┌─ WORKING DATA

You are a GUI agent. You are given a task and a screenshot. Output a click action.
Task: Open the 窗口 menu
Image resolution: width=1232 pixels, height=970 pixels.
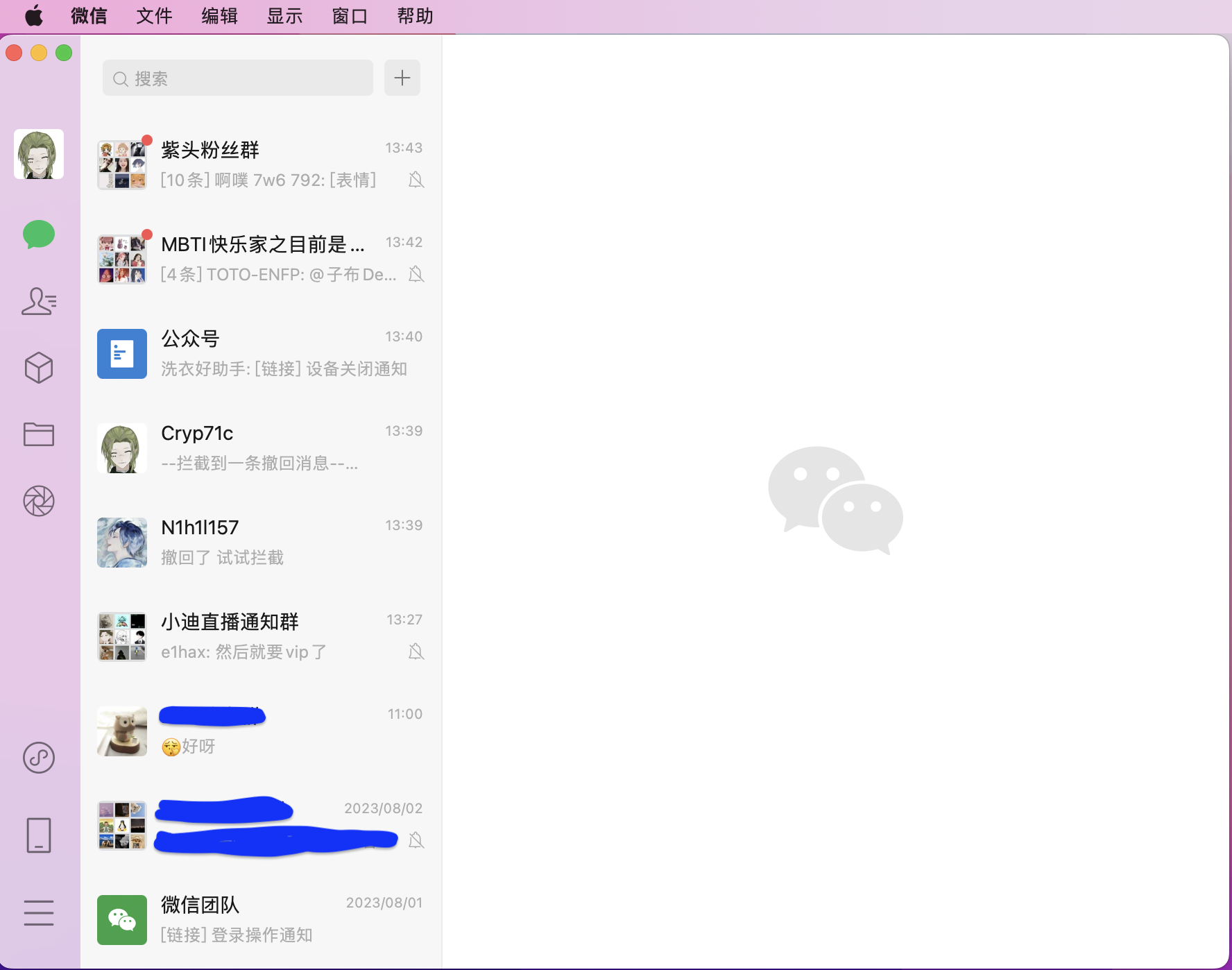[350, 16]
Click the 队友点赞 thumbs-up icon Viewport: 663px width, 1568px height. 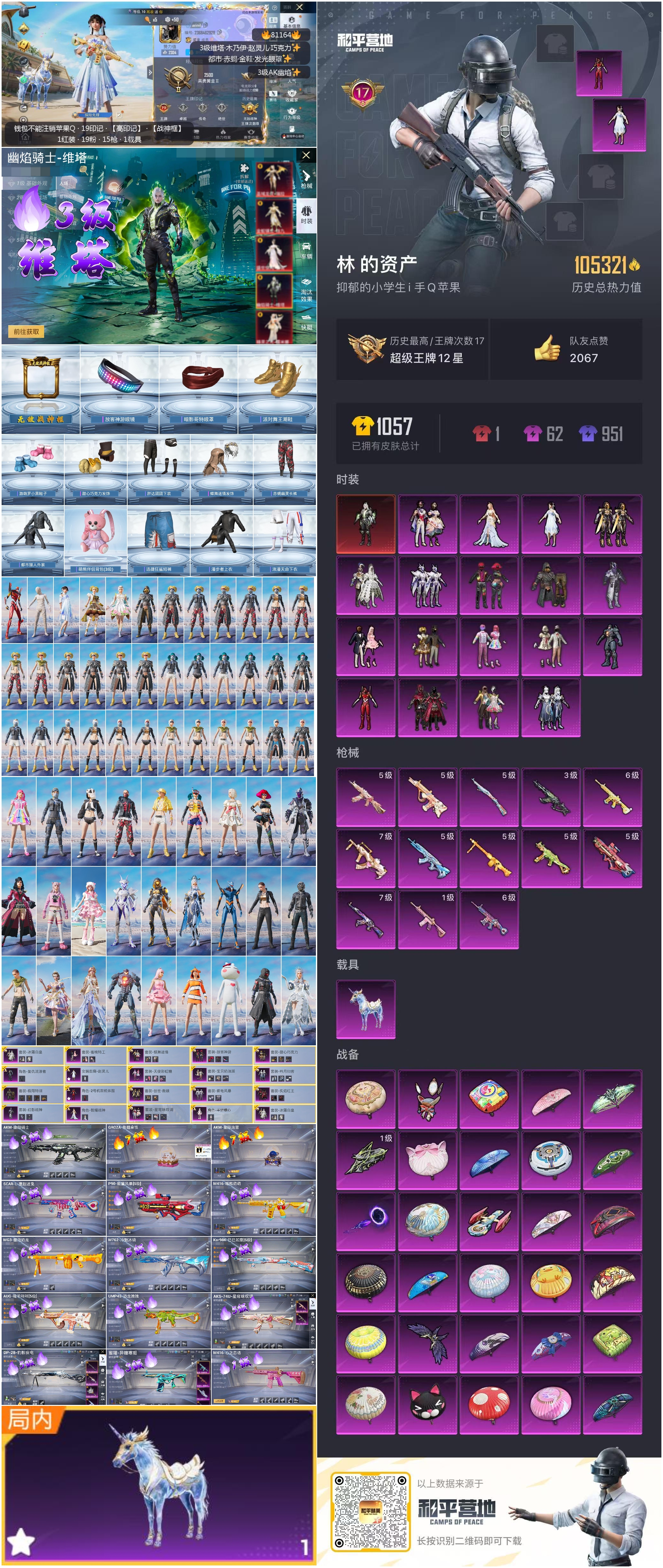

└─

INSTRUCTIONS TO FOLLOW: Nothing but the pictures is to be left out; repeat the data exactly.

TASK OUTPUT:
You are a GUI agent. You are given a task and a screenshot. Output a click action.
Task: Open the 窗口 menu
Image resolution: width=1232 pixels, height=970 pixels.
[350, 16]
Click the 队友点赞 thumbs-up icon Viewport: 663px width, 1568px height. 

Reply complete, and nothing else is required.